Hepsi Uşak Üniversitesi öğrencisi olan ve serbest bırakıldıktan üç gün sonra kendisini toparlayabilen bir kız öğrenci (kimliği güvenlik gerekçesiyle gizli tutuluyor) yaşadıklarını Bold Medya’ya anlattı. 2 kez çıplak aramadan geçirilen öğrenci, külotunu dizine kadar indirdiklerini ve otur-kalk hareketi yaptırdıklarını söyledi. Tutuklananlar arasında bulunan, yeni ameliyatlı, 30 yaşındaki Büşra Elbüken’in yaşadıklarına da yakından tanıklık eden öğrencinin anlattıkları, Türkiye’de işkencenin geldiği noktayı bir kez daha gözler önüne serdi.
-Nerede, nasıl gözaltına alındınız? İlk nereye gittiniz?

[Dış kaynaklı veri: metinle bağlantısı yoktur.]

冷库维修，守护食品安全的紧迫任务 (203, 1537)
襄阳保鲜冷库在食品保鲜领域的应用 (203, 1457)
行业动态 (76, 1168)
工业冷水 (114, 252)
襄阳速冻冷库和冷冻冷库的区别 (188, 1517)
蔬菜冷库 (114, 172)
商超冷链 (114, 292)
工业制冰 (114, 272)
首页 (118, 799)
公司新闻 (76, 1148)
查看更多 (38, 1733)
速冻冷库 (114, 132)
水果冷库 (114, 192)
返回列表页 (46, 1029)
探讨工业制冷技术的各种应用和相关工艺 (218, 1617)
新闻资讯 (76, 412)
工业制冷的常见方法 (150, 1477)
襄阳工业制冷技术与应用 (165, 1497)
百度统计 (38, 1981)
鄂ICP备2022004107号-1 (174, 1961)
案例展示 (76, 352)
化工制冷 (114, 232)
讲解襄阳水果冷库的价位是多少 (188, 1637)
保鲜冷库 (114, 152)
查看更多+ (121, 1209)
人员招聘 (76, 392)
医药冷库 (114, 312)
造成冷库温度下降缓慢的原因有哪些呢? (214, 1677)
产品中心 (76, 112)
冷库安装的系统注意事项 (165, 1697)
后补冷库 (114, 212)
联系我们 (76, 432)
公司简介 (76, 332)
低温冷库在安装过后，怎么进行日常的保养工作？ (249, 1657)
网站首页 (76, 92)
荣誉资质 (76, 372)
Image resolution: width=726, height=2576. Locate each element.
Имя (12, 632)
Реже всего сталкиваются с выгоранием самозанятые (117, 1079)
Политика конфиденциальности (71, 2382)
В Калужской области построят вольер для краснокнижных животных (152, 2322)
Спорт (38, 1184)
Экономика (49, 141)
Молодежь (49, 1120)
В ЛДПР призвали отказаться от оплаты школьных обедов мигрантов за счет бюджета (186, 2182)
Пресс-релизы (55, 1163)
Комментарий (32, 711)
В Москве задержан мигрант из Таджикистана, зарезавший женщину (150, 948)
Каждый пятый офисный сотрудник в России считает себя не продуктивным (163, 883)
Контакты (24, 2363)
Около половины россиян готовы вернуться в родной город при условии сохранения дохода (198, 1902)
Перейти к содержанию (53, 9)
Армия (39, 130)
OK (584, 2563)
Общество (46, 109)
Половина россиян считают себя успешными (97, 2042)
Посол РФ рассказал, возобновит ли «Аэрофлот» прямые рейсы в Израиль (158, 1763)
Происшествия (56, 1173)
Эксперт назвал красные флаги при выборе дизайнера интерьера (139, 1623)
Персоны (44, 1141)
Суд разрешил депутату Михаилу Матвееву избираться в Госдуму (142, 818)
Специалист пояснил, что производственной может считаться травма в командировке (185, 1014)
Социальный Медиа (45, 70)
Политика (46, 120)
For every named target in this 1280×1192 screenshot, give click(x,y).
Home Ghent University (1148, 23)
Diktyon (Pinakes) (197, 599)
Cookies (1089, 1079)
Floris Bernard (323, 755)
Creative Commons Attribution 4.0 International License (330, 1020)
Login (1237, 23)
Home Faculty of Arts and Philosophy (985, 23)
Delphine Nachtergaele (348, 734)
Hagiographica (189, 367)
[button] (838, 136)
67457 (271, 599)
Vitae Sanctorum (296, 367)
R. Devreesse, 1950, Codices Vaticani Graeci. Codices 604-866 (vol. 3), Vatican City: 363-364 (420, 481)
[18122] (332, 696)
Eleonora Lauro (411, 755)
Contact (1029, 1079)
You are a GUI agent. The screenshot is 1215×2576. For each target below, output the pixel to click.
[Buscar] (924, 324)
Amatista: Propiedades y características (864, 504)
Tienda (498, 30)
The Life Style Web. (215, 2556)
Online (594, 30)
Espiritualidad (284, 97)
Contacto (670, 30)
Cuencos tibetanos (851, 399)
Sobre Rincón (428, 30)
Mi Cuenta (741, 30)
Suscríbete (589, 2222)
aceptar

-Gözaltına alınmam bile benim için büyük bir şok oldu. Bizi ilk Bozyaka’ya (İzmir) götürdüler. Sabah 09.00 gibi Bozyaka’daydık. Orada sadece bir kişiyi tanıyordum. 13-14 kız vardık. Bozyaka’daki polisler bize iyi davrandı. Sadece şu çok sıkıntı oldu. Başörtülerimizi açtırdılar. Benden öncekiler tülbent ile duruyorlardı. Ben boneyle kalmak zorunda kaldım. Biraz direndim ama kabul etmediler. Polis “Benim karım da gelse buraya” aynı muameleye tabi olacak dedi.
-Erkek polisler mi başınızı açtırdılar?
-Orada hem kadın hem erkek memurlar var. Zaten nezarethaneler 7/24 kamera ile izleniyor, bizi kadınlar nezarethaneye götürse dahi erkekler izliyordu. Yürüme alanında bizi görüyorlardı. Ben gömlek giymiştim, yakalarını kaldırıp kendimi örtmeye çalıştım ama onu yapamayanlar da vardı.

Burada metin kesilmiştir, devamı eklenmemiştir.